Провожали спасительницу всей станцией от мала да велика. Несмотря на то что время было позднее, притащили даже грудных детей, которые, само собой, крепко спали. Для Нюты возвели небольшую трибуну из каких-то ящиков, чтобы каждый мог видеть отважную воительницу.
– Та-то, предыдущая, не в пример трусливее была, – переговаривались в толпе. – А эта ничего, даже не плачет. Глядишь, и будет толк.
– Собрались, как на праздник! – неодобрительно сказала Маша.
– А у нас и есть праздник, – саркастически откликнулся кто-то из толпы. – Называется – праздник общей беды.
Тряхнув головой, Нюта обвела взглядом толпу. Она уже была в защитном комбинезоне, но еще не надела противогаз.
– Может, у тебя есть какое-нибудь пожелание, которое мы можем выполнить? Скажи, мы все сделаем для тебя, – обратился к ней незнакомый человек, стоявший рядом. Толпа одобрительно загудела, и Нюта задумалась. Чего можно пожелать перед смертью? Пить вроде не хочется, есть – тем более. Попросить разыскать мать на Беговой? Вряд ли она обрадуется, когда узнает, что давно потерянная дочь нашлась только затем, чтобы погибнуть буквально в двух шагах от нее? Пожалуй, не стоит. Если случится чудо и она останется жива, то найдет ее сама. Других желаний у нее не было, но разочаровывать этих несчастных людей, которые твердо настроились хоть как-то искупить свою вину перед ней, не хотелось. Тут Нюта встретилась взглядом со всхлипывающей Машей, и ее неожиданно осенило.
– Я хочу, чтобы Вэл признал своего сына! – звонко произнесла девушка.
Люди замерли. Нюта увидела, как вздрогнул стоящий поблизости Вэл. В глазах его сперва мелькнул ужас, потом какой-то непонятный восторг. Он протянул руки в ту сторону, где среди толпы стояла Маша с сыном.

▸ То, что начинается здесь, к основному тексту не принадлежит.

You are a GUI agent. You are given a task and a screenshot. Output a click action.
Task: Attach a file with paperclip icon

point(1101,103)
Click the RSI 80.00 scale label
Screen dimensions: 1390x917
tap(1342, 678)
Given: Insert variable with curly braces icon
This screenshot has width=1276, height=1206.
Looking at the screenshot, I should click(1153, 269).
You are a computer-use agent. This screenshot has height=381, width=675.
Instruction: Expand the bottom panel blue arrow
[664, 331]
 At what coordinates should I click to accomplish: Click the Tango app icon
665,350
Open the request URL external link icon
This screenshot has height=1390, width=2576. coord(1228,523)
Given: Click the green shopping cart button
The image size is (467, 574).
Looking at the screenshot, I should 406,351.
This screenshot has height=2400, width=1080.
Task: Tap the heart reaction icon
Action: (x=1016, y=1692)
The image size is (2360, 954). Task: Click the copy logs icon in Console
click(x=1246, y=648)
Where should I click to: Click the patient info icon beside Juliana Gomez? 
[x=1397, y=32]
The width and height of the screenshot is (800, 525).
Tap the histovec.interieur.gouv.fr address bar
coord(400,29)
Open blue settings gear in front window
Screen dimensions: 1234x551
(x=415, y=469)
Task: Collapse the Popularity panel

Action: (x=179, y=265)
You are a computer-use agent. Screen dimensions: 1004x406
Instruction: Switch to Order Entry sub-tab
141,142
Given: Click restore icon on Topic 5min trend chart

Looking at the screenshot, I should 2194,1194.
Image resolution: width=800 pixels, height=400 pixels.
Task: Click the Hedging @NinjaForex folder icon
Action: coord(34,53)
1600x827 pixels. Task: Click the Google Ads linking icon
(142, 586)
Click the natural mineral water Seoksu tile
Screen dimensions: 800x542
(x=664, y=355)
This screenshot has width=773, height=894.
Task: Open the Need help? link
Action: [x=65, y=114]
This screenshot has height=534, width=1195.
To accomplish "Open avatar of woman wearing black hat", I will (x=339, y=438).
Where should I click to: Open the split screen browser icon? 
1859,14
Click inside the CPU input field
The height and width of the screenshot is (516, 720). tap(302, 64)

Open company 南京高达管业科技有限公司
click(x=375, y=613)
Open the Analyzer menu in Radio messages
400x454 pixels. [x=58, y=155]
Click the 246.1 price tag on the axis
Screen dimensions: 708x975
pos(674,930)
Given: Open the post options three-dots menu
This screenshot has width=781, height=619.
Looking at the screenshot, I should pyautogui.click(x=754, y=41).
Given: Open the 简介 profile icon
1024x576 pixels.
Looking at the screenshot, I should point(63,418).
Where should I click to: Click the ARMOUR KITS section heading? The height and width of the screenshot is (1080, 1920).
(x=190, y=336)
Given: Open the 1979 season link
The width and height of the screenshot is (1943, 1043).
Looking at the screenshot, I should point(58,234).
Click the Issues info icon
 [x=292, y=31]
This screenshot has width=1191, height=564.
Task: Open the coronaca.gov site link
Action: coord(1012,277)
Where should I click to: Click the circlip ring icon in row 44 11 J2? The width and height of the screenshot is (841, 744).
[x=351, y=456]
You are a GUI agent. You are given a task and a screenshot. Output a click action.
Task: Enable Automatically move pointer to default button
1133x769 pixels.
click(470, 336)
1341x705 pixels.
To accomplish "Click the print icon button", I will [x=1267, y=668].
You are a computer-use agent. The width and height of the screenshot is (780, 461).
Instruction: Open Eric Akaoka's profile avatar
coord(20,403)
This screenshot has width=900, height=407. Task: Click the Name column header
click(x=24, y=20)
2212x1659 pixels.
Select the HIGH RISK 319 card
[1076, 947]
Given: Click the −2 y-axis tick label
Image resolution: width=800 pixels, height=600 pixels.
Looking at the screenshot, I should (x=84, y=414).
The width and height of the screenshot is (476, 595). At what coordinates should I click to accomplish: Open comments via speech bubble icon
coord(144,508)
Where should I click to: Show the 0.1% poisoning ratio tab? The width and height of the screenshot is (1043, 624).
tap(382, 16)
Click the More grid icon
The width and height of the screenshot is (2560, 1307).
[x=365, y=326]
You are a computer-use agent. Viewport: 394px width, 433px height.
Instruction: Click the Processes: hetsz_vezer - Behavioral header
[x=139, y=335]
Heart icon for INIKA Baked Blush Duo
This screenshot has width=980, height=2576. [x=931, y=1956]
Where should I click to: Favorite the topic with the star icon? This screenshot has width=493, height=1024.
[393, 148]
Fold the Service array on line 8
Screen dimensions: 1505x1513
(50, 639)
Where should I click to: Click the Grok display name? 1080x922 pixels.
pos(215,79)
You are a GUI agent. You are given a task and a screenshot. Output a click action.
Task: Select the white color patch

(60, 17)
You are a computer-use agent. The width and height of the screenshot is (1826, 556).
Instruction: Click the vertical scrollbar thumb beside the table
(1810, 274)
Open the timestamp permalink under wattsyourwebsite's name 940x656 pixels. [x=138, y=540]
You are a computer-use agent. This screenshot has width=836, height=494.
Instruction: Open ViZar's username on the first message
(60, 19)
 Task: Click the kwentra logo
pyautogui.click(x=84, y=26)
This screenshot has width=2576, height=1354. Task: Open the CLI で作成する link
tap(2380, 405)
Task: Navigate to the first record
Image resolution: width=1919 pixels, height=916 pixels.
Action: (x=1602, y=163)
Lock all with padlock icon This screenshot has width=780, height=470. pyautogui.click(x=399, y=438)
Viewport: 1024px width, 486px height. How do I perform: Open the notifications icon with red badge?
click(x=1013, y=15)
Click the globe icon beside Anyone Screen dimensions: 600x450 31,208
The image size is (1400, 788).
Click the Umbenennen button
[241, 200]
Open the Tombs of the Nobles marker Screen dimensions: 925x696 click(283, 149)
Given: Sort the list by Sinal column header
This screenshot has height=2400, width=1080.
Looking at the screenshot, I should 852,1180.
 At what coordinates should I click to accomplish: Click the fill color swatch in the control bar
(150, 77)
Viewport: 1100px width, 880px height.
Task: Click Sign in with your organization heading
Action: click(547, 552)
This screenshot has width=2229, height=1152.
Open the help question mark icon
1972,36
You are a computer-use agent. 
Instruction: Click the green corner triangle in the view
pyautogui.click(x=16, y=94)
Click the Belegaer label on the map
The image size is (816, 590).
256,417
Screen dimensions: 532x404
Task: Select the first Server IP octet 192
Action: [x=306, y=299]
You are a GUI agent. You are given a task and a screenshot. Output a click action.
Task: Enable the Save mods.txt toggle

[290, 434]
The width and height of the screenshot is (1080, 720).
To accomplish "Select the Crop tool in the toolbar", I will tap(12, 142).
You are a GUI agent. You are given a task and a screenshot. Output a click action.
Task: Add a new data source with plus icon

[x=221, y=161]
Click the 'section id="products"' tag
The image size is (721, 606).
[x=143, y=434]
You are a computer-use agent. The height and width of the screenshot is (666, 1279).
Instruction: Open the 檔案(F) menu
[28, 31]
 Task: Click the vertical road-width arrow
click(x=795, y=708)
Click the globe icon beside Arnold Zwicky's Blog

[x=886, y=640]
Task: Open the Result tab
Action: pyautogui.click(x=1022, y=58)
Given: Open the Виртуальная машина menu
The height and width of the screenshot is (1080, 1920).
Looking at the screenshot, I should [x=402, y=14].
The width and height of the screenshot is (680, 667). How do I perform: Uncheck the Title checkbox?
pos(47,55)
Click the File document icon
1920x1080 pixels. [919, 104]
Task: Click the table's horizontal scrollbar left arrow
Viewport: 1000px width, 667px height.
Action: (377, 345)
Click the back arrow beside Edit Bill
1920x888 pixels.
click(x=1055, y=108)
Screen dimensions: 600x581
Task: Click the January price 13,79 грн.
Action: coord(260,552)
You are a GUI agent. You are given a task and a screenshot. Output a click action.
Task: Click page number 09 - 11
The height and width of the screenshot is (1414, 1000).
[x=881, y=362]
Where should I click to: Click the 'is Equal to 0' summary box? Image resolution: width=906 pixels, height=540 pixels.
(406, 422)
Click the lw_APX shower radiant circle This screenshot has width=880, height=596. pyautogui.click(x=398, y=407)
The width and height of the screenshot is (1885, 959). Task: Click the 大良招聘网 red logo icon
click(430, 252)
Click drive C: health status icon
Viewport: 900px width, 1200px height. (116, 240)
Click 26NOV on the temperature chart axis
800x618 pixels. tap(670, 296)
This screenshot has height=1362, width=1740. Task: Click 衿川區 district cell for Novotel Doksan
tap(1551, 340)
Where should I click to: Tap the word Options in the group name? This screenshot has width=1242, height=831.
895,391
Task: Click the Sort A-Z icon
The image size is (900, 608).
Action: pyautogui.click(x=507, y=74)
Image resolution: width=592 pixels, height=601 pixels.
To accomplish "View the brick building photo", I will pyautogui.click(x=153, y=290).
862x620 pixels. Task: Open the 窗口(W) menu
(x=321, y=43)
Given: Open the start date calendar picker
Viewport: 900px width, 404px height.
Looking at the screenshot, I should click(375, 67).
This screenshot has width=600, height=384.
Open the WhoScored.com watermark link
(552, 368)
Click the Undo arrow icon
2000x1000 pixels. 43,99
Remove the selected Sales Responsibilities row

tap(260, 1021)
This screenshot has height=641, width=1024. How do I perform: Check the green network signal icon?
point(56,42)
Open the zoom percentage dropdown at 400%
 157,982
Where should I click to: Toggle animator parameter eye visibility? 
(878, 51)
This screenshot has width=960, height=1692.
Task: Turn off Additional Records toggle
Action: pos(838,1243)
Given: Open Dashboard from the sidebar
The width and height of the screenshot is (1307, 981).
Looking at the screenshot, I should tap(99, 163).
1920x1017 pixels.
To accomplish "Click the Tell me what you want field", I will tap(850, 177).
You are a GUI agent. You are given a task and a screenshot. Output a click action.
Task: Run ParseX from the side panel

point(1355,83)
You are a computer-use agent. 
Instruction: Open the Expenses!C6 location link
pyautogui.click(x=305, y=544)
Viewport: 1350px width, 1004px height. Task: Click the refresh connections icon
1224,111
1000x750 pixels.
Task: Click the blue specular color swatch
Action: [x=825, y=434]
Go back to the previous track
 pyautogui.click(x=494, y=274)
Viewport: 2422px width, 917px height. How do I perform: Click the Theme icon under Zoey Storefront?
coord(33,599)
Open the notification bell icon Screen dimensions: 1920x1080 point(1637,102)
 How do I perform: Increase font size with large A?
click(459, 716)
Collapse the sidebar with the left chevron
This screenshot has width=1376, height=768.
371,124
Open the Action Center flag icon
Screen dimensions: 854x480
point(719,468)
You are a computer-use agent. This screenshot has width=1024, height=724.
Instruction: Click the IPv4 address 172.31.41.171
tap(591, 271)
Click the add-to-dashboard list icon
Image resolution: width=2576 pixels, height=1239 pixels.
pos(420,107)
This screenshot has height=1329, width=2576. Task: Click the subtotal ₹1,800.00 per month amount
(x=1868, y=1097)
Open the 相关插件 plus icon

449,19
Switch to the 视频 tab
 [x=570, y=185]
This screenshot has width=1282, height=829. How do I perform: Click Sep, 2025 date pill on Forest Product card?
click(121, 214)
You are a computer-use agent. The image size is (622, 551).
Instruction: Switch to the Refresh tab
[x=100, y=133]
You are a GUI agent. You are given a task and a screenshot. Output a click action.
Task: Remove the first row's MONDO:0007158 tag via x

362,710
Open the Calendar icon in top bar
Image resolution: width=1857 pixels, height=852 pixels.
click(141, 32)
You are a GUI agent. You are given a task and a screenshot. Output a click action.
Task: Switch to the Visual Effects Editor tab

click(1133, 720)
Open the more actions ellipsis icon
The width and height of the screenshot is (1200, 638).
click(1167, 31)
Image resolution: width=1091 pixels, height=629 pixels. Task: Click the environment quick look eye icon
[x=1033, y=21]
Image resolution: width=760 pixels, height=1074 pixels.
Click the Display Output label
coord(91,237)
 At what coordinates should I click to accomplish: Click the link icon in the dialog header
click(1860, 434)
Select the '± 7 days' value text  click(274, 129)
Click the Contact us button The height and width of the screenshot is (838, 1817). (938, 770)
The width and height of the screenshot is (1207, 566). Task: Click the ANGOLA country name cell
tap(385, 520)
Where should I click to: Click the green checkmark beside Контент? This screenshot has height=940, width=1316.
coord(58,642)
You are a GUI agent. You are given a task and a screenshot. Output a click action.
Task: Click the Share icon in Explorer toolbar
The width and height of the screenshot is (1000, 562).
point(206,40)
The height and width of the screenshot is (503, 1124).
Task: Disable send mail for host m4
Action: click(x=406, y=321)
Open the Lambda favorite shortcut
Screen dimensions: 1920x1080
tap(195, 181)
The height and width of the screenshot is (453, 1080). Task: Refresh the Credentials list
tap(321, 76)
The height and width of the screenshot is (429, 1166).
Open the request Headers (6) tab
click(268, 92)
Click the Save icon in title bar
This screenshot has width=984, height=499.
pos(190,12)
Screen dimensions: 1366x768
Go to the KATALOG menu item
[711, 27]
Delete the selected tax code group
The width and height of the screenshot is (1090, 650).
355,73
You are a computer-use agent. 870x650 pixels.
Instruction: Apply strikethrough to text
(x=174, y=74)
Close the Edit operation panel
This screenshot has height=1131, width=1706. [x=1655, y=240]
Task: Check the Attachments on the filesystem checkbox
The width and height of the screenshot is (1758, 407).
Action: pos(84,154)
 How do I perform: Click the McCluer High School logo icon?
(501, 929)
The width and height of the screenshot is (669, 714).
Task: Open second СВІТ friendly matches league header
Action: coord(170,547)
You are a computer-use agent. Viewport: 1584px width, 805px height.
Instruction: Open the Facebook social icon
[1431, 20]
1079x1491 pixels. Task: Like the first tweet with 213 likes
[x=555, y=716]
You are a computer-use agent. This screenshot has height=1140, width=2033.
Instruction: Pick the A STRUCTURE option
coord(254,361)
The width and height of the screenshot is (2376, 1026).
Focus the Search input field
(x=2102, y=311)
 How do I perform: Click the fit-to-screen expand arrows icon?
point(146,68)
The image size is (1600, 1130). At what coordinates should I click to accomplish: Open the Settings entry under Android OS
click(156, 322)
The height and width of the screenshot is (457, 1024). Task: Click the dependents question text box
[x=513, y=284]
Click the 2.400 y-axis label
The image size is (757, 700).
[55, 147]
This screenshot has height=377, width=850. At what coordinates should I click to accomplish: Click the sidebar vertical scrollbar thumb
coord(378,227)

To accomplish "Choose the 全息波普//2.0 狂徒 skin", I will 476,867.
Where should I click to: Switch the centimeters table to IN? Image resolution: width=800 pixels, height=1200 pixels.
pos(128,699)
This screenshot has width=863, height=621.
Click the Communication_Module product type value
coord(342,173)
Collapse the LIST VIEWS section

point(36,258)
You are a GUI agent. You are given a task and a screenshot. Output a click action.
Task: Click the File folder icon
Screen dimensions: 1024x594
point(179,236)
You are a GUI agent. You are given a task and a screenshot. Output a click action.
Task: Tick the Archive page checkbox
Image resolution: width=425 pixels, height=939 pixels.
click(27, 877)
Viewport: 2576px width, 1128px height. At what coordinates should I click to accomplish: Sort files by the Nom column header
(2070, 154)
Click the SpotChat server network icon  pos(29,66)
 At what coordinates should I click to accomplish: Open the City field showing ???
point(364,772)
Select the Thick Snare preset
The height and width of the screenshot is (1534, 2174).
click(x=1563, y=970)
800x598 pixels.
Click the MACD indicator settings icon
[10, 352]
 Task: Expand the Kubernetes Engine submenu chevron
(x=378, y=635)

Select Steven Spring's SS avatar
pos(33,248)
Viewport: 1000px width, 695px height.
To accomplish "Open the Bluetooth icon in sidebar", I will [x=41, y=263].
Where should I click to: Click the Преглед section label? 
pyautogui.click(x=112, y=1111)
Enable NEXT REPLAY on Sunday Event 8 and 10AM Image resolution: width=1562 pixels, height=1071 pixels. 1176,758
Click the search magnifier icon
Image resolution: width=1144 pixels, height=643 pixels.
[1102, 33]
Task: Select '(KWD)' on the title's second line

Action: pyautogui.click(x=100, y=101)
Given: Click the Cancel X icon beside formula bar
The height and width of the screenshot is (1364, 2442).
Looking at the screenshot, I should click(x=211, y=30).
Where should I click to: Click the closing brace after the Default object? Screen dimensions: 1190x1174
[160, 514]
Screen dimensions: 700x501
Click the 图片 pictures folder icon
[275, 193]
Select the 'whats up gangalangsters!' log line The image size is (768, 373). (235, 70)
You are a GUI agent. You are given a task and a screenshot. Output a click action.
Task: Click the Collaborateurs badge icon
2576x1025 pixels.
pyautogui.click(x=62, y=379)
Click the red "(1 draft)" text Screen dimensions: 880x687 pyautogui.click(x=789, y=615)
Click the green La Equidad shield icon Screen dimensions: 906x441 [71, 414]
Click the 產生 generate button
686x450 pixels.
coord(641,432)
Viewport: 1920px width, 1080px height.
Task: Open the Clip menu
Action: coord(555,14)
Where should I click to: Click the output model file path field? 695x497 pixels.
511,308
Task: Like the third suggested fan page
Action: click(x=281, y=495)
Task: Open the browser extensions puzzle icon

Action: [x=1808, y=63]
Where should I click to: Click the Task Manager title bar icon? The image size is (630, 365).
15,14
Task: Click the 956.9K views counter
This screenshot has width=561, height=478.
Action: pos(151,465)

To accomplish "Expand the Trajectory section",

Мальчика подняли и начали передавать из рук в руки. Наконец его вручили Вэлу, и он высоко поднял ребенка над толпой.
– Смотрите все! Вот мой сын! – крикнул он так, что под сводами станции прокатилось гулкое эхо. Маша плакала, люди вокруг аплодировали и оживленно обсуждали случившееся.
– И все-таки ты наша, индиго, – усмехнулась стоящая рядом Мура. – Не можешь без эффектов. Но вообще-то это ты хорошо придумала. Теперь он должен будет заботиться о мальчике, и думаю, это ему самому пойдет на пользу. Давно пора повзрослеть, а то полголовы седины, а в душе – сущее дитя.
Люди продолжали хлопать в ладоши, и, глядя в их глаза, Нюта как бы увидела себя со стороны. Молодая, отважная, красивая девушка с рассыпавшимися по плечам защитного комбинезона светлыми волосами и с автоматом наперевес. Точно какое-то сверхъестественное существо, карающий ангел. Она вдруг поняла то странное выражение, с которым Вэл смотрел на нее при первой встрече. Нет, ни на минуту она не казалась гадким утенком по сравнению с ними. Она была настоящим лебедем, еще более красивым и сильным, и они склонялись перед ней.